MAGEE: Said that this application probably was ’12 months in the planning’ and that it now ‘seems odd that at the 12th hour’ there’s this agreement and people ‘doing deals’. There has been a planning conference, numerous opportunities for developers, architects and objectors to be in touch, ‘we run a great risk in our city being planned on the run’…..’I can only assess this application on what I read…..’not privy’ (to the conversations between developer and neighbours or objectors)….’all I’ve got to go on here is what I read and what I hear from around the table….(didn’t like the fact that after all this time there is now this ‘agreement’ and) ‘it doesn’t sit well with me’….’this is something they should have done four months ago, not 24 hours ago’.

COMMENT: Dereliction of duty perhaps?
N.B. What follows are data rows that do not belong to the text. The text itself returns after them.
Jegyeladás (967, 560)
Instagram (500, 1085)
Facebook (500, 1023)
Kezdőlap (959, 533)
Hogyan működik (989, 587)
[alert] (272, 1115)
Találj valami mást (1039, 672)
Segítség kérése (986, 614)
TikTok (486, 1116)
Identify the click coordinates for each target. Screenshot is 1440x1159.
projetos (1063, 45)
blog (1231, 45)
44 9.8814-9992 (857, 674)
Hard to believe that of 33 objectors none contacted councillors directly! If this is the first that Cr Magee knows about the application, then we suspect that either he has not taken the time to familiarise himself properly with the issues, or that the entire process of delegation to officers is inadequate when the decision makers have very little notion of what is going on!
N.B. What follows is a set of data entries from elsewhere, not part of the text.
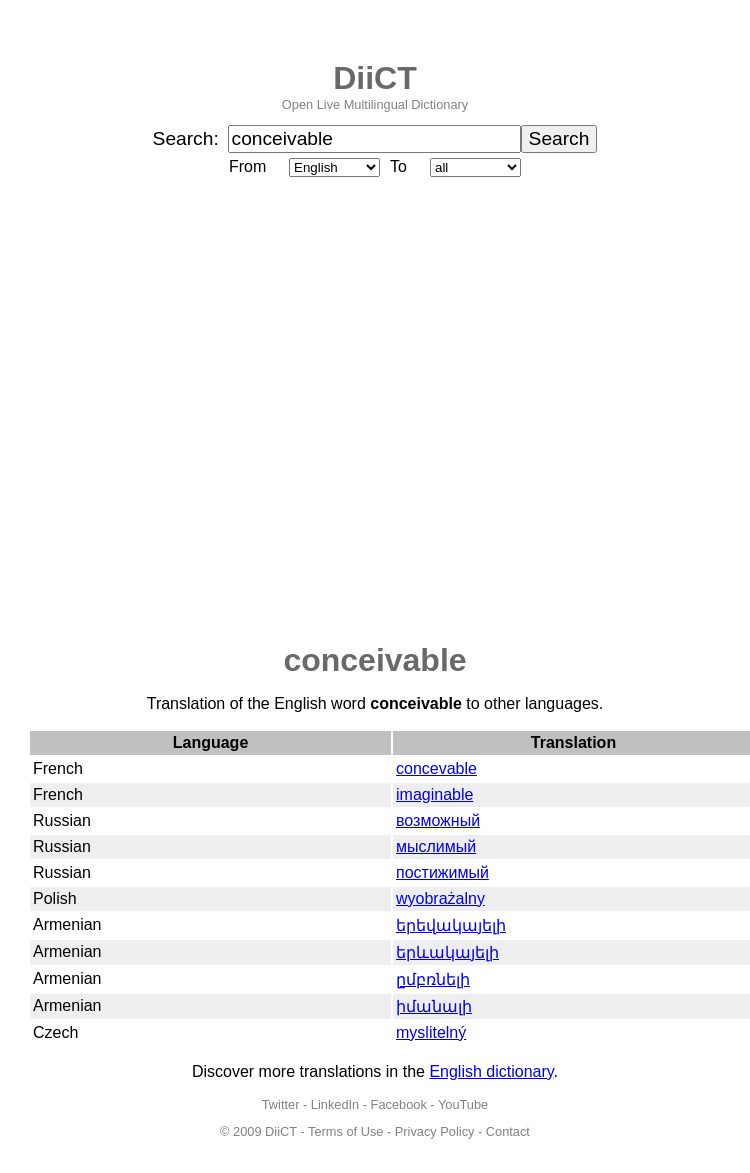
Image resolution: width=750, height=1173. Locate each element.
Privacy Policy (435, 1131)
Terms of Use (345, 1131)
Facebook (399, 1104)
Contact (508, 1131)
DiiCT (375, 78)
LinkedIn (335, 1104)
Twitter (281, 1104)
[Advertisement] (208, 411)
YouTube (463, 1104)
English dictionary (491, 1071)
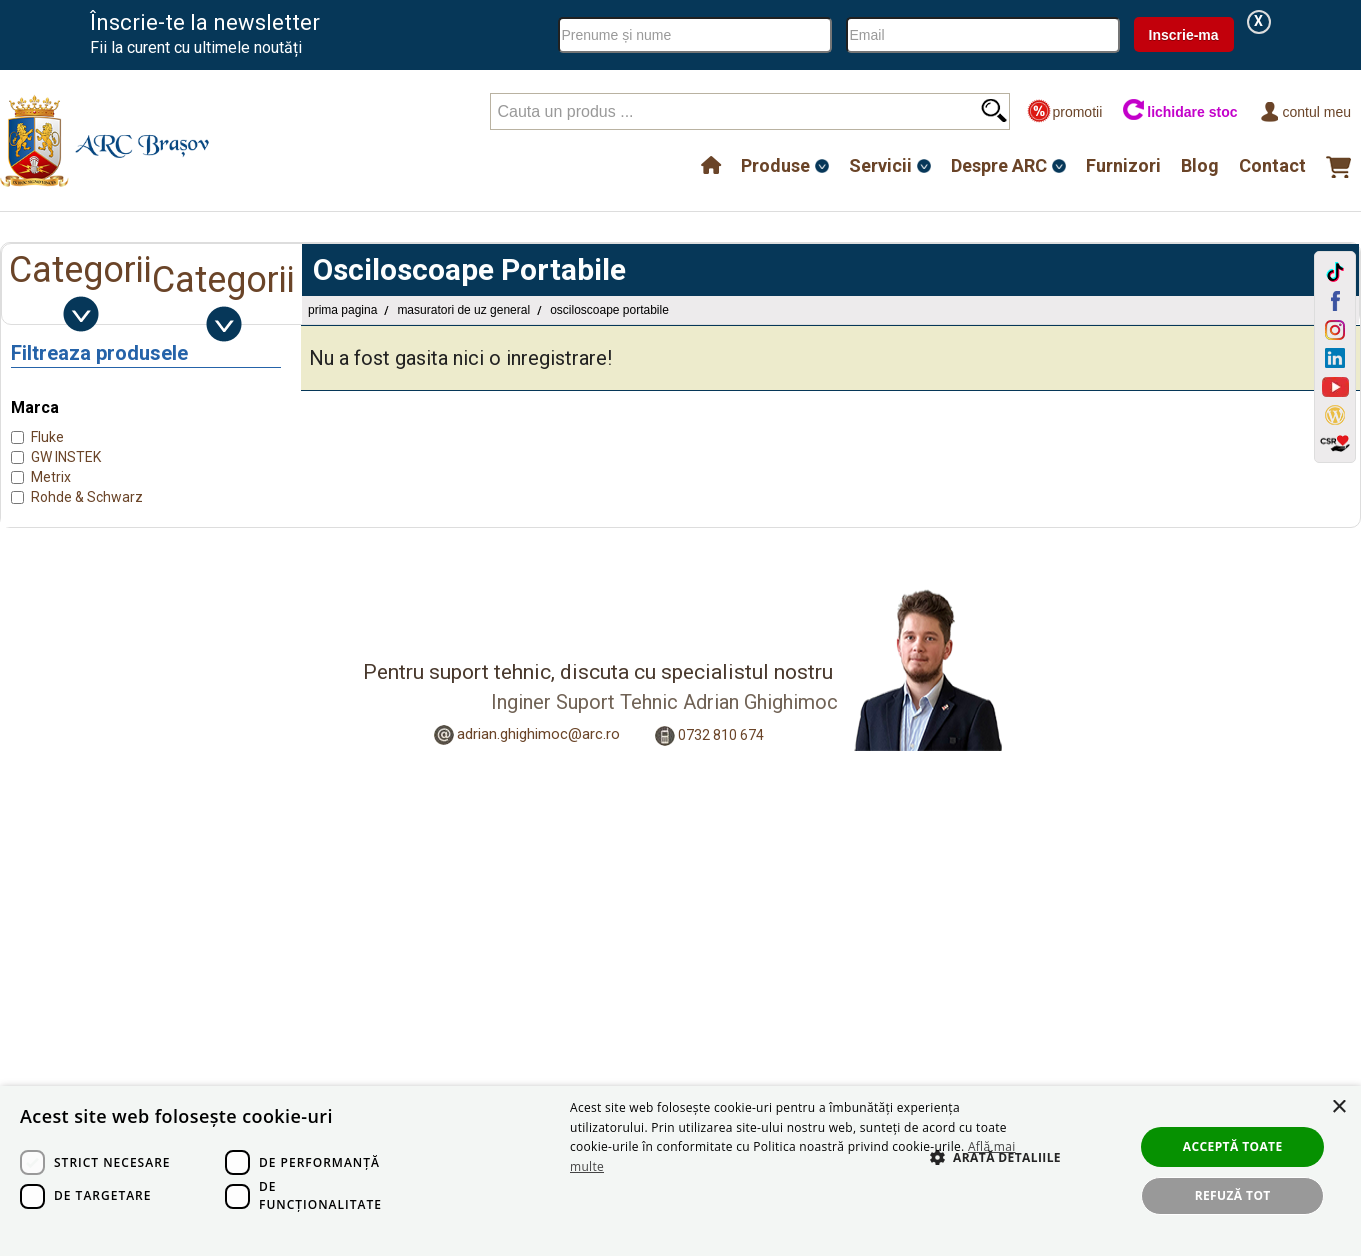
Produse (775, 165)
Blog (1200, 165)
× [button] (1338, 1107)
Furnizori (1123, 165)
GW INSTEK (66, 457)
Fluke (47, 437)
HYAMS: Was also at the meeting with objectors living behind the development. ‘we made sure they knew what they were doing’….’they knew what they were doing’…(seeing this as) ‘the lesser of two evils’…..’I was inclined to go along with it, then I started thinking about the implications of that….’if we do accept this deal which is less than what we hoped for with our transition zones…..(and this area will be further developed and that policy states that) ‘applications have to respect their surroundings we might be setting a precedent for other neighbours’. Some of the other 33 objectors mightn’t feel greatly affected but ‘most would feel that they prefer 12 units to 14’. Said it was ‘unusual’ that objectors want something that is ‘less strict’ on the developer. Referred to Penhalluriack’s point about representing contituents ‘when it comes to planning we are actually elected to apply planning law’ (as well as representing people and who are likely to have) ‘other developments built near them’….(Said that they’re still waiting for permission to exhibit the transition policy and therfore can’t be seen to be) ‘backing away from it’. Said that the ‘philosophy set out in that policy is actually council policy’.

COMMENT: top marks for gobbledygook must go to Hyams’ last cited comment.
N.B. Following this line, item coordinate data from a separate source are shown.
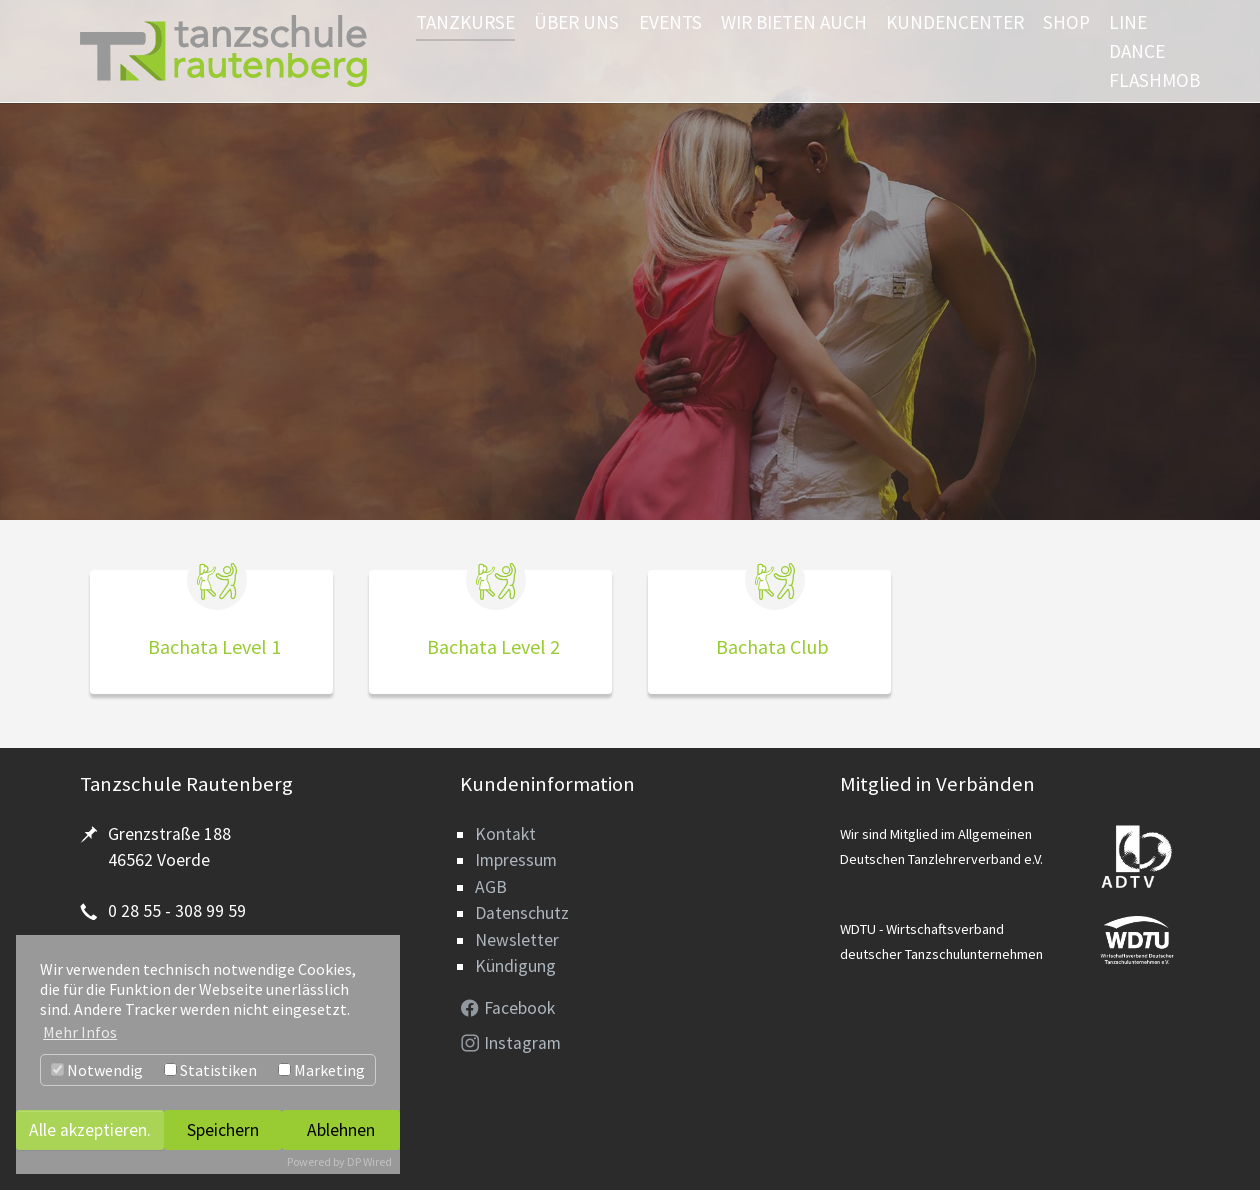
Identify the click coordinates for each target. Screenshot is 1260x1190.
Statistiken (210, 1070)
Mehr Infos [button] (80, 1032)
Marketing (321, 1070)
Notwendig (97, 1070)
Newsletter (517, 940)
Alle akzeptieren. (90, 1130)
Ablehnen (341, 1130)
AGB (491, 887)
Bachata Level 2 (493, 646)
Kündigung (515, 966)
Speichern (223, 1130)
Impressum (516, 860)
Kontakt (505, 834)
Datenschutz (522, 913)
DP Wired (369, 1161)
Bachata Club (772, 646)
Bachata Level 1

TANG: In response to Magee’s points about timelines, Tang said that ‘council does offer opportunities to get together’ BEFORE via the ‘pre certification process’.(so that developers can amend the application before it goes any further and there’s a formal application)…..’The agreement does support 14 dwellings in an altered configuration’ but doesn’t ‘talk about….visitor parking….agreement may deal with a couple of the primary objections….it doesn’t deal with all of those….(He then went on to address ‘misconceptions’ in that ‘half of Glen Eira’s policies’ (ie Housing diversity versus minimal sites) and that the transitions policy tries to add some ‘prescription, tries to give certainty and further guidance’. (The policy therefore needs to apply here and a lot of work has been done to ensure that the site is appropriate to the neighbourhood)…..’there is a mediation process at vcat’ (which will avoid costs and could be ‘cut off at the pass’ at this mediation ‘point’).

MOTION CARRIED WITH ONLY PENHALLURIACK VOTING AGAINST.